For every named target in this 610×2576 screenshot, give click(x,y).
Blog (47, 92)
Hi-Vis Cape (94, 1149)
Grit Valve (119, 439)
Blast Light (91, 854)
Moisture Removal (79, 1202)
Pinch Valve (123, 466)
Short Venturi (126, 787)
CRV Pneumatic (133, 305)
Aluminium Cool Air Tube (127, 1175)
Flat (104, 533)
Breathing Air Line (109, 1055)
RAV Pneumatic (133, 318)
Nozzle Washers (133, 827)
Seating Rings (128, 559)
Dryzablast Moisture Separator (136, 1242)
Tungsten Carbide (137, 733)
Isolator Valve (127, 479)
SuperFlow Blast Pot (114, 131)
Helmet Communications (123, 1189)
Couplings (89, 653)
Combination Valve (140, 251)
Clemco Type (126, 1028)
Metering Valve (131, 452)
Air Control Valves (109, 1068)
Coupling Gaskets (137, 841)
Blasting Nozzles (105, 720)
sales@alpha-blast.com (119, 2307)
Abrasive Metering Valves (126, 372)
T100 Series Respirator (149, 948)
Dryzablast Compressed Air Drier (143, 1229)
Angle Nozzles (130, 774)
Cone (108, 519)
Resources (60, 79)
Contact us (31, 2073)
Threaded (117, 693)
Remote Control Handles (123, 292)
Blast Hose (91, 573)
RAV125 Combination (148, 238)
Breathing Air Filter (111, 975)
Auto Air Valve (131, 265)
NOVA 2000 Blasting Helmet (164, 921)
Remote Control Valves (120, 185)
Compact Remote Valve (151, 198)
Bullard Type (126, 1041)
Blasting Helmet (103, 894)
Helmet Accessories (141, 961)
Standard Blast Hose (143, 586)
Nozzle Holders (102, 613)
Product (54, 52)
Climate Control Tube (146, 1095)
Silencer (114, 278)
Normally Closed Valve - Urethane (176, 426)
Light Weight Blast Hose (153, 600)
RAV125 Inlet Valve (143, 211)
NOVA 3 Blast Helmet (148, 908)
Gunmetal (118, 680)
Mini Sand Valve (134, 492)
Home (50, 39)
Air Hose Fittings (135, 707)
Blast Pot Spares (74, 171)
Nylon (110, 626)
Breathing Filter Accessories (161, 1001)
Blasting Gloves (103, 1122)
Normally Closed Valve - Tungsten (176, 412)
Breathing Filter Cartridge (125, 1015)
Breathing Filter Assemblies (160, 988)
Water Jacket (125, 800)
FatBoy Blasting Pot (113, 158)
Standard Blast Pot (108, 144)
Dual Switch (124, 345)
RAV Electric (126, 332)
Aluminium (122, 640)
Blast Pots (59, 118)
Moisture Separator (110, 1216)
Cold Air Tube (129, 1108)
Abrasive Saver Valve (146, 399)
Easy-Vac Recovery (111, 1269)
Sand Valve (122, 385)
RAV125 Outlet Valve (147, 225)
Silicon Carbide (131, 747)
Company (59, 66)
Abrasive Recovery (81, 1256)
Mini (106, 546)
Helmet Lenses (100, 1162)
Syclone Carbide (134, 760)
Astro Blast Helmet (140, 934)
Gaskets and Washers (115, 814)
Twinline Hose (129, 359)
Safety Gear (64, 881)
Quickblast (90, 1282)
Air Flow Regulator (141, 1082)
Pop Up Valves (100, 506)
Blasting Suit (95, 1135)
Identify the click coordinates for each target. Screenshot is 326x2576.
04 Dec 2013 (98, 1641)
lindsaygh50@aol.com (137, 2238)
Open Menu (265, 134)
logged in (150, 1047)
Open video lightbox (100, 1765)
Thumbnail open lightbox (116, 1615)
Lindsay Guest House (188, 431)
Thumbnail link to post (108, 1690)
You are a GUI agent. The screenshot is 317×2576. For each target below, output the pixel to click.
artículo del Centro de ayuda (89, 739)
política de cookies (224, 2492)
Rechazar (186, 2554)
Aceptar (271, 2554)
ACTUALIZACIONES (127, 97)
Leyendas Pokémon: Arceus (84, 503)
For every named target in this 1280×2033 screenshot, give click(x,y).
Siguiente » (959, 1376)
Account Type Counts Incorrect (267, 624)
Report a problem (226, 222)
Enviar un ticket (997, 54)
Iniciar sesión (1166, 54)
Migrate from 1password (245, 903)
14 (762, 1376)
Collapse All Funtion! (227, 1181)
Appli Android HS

* * * * * * *

May I have exactly the lines from the one containing "Quickblast (90, 1282)" through the last line of the data, both included?

Quickblast (90, 1282)
Air Flow Regulator (141, 1082)
Pop Up Valves (100, 506)
Blasting Suit (95, 1135)
Identify the click coordinates for each target. Screenshot is 326x2576.
04 Dec 2013 (98, 1641)
lindsaygh50@aol.com (137, 2238)
Open Menu (265, 134)
logged in (150, 1047)
Open video lightbox (100, 1765)
Thumbnail open lightbox (116, 1615)
Lindsay Guest House (188, 431)
Thumbnail link to post (108, 1690)
You are a GUI agent. The screenshot is 317×2576. For each target below, output the pixel to click.
artículo del Centro de ayuda (89, 739)
política de cookies (224, 2492)
Rechazar (186, 2554)
Aceptar (271, 2554)
ACTUALIZACIONES (127, 97)
Leyendas Pokémon: Arceus (84, 503)
For every named target in this 1280×2033 screenshot, give click(x,y).
Siguiente » (959, 1376)
Account Type Counts Incorrect (267, 624)
Report a problem (226, 222)
Enviar un ticket (997, 54)
Iniciar sesión (1166, 54)
Migrate from 1password (245, 903)
14 (762, 1376)
Collapse All Funtion! (227, 1181)
Appli Android HS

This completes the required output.